Feed a ByteDance job description into the tool to get a plain-English breakdown of what the company wants and a 30-day study plan.
Detect and rewrite hollow corporate buzzwords and unquantified claims in your resume into stronger, evidence-backed language.
Requires Python 3.9+ and an LLM API key for the deeper analysis modules such as the interview simulator and evaluation reports.
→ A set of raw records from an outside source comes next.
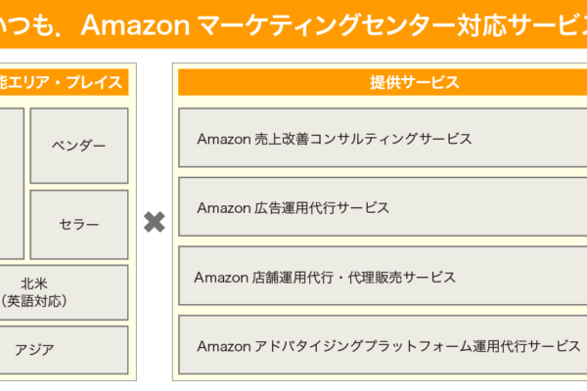Viewport: 587px width, 391px height.
Task: Click the エリア・プレイス orange header
Action: [64, 82]
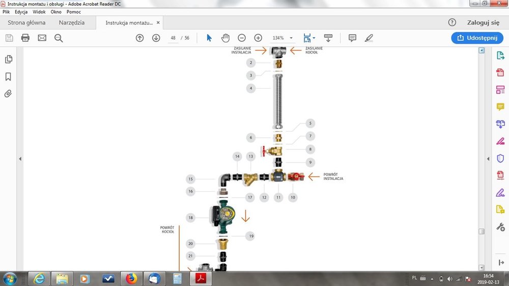
Task: Click the Print file icon
Action: [25, 38]
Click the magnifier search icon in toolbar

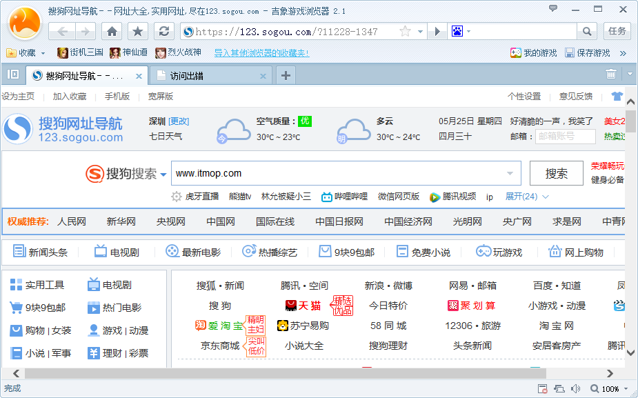(587, 31)
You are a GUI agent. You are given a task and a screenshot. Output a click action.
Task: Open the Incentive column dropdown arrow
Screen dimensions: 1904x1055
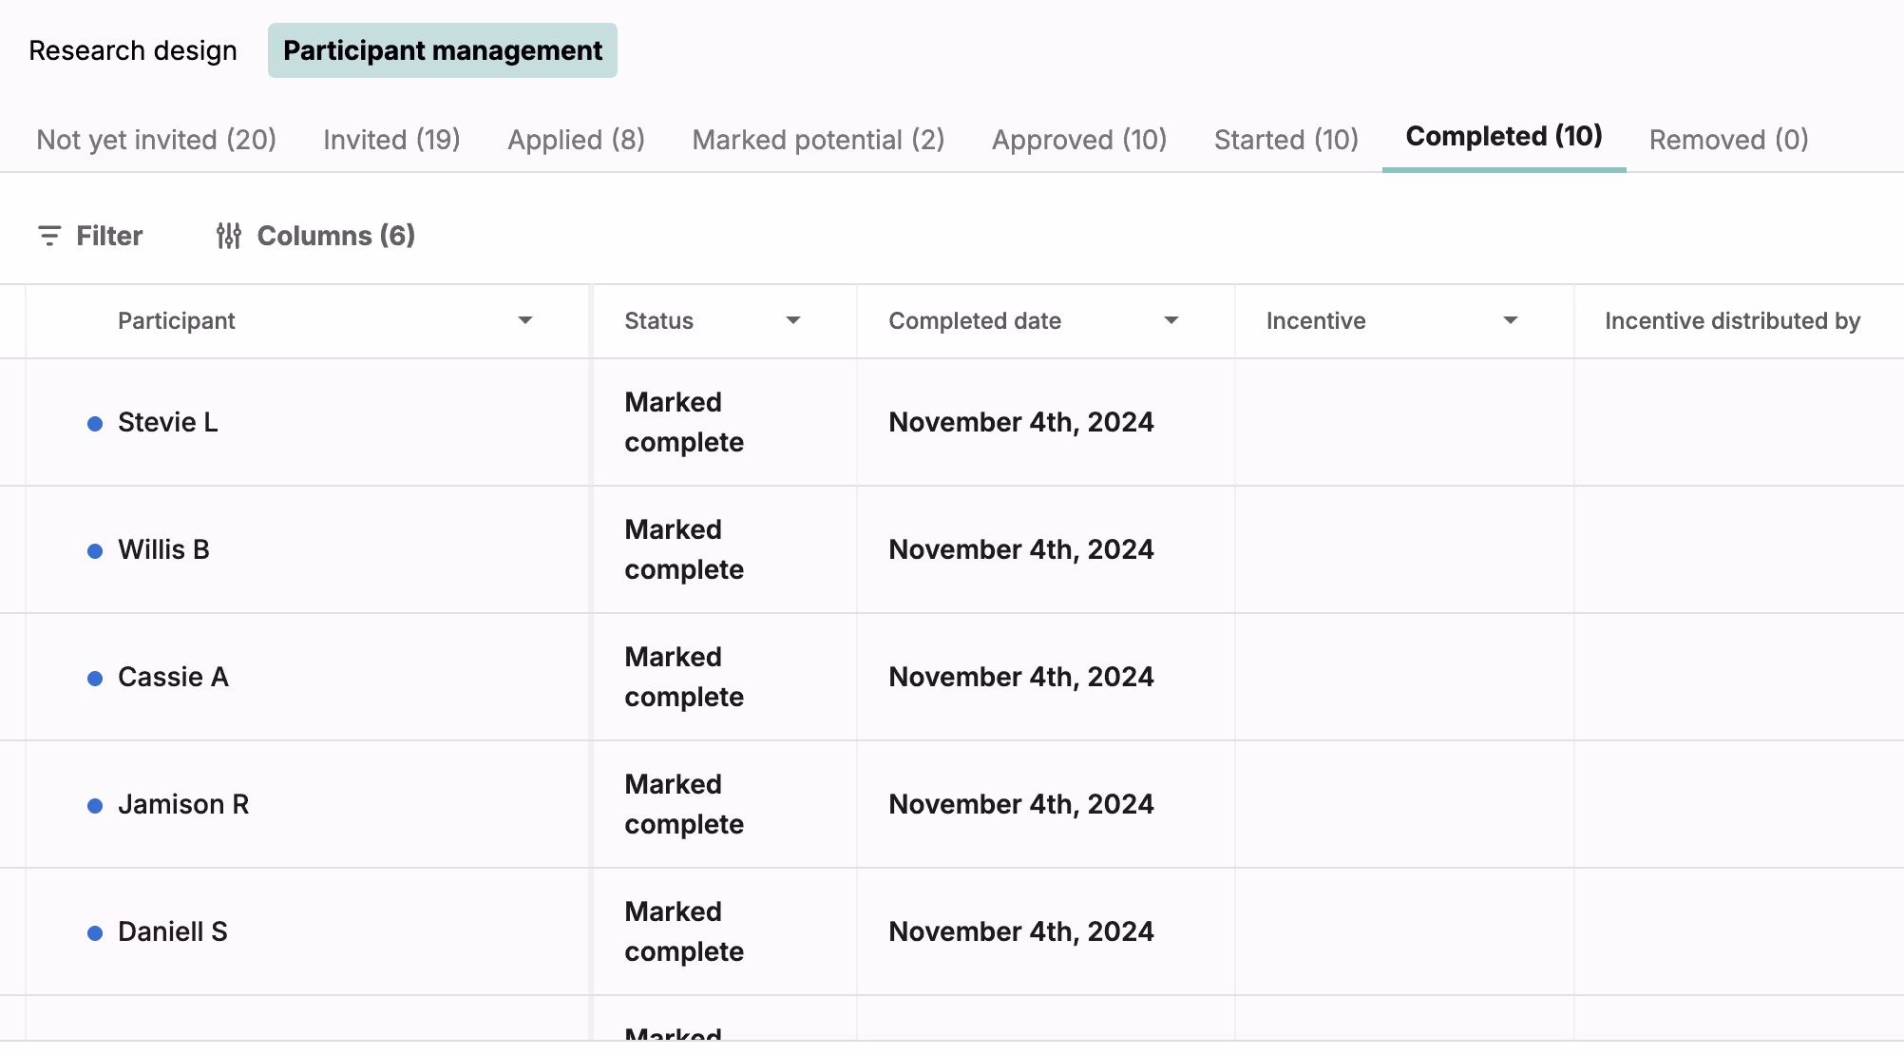click(x=1510, y=321)
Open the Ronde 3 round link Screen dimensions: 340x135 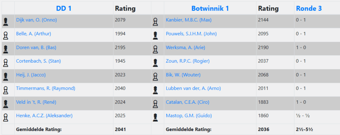(309, 9)
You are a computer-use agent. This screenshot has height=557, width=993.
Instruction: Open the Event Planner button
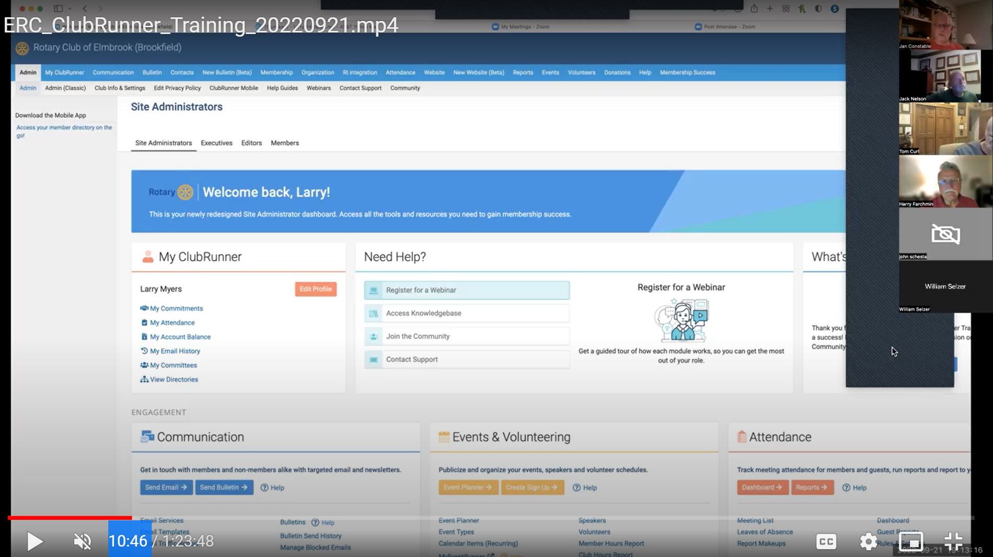pos(468,487)
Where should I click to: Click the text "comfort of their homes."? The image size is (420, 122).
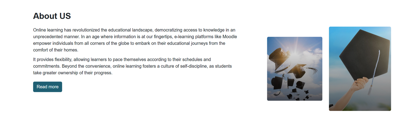point(56,50)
ByteDance Offer Copilot is a Python tool aimed at Chinese university students preparing for job interviews, particularly at technology companies like ByteDance. The tool is designed to give honest, critical feedback rather than flattery. Its central framing is that it roleplays as a senior ByteDance interviewer who identifies vague language, empty claims, and weak project descriptions in resumes and interview answers. The tool has 14 modules covering different parts of the job application process. You can paste in a job description and get a breakdown of what the company is actually looking for and a 30-day preparation plan. You can submit a resume and get an offer probability score across seven dimensions with specific gaps identified. There is a resume rewriting module that converts student-sounding descriptions into phrasing more typical of tech industry professionals. A separate module detects what the README calls "hollow corporate buzzwords": vague verbs, unquantified claims, and empty phrases, then flags them with explanations. The mock interview module supports four modes ranging from gentle to high-pressure. In the high-pressure mode, a dynamic stress score is calculated based on how you answer: vague expressions increase the score, short responses raise it more steeply, while honest admissions of uncertainty and evidence of structured thinking lower it. There is also a contradiction detector that reviews your answers across multiple rounds and flags inconsistencies, and a group interview simulator where the AI plays several different participants in a leaderless discussion scenario. Additionally, the tool can analyze whether a project described on a resume looks like a real product with actual users or a demo created for coursework, and it can match your background to specific role categories with concrete gap analysis. The architecture uses a two-layer approach: simple rule-based checks for instant feedback (buzzword detection, authenticity signals) and language model calls for deeper analysis like interview follow-up questions and evaluation reports. The project is released under an MIT license and requires Python 3.9 or later.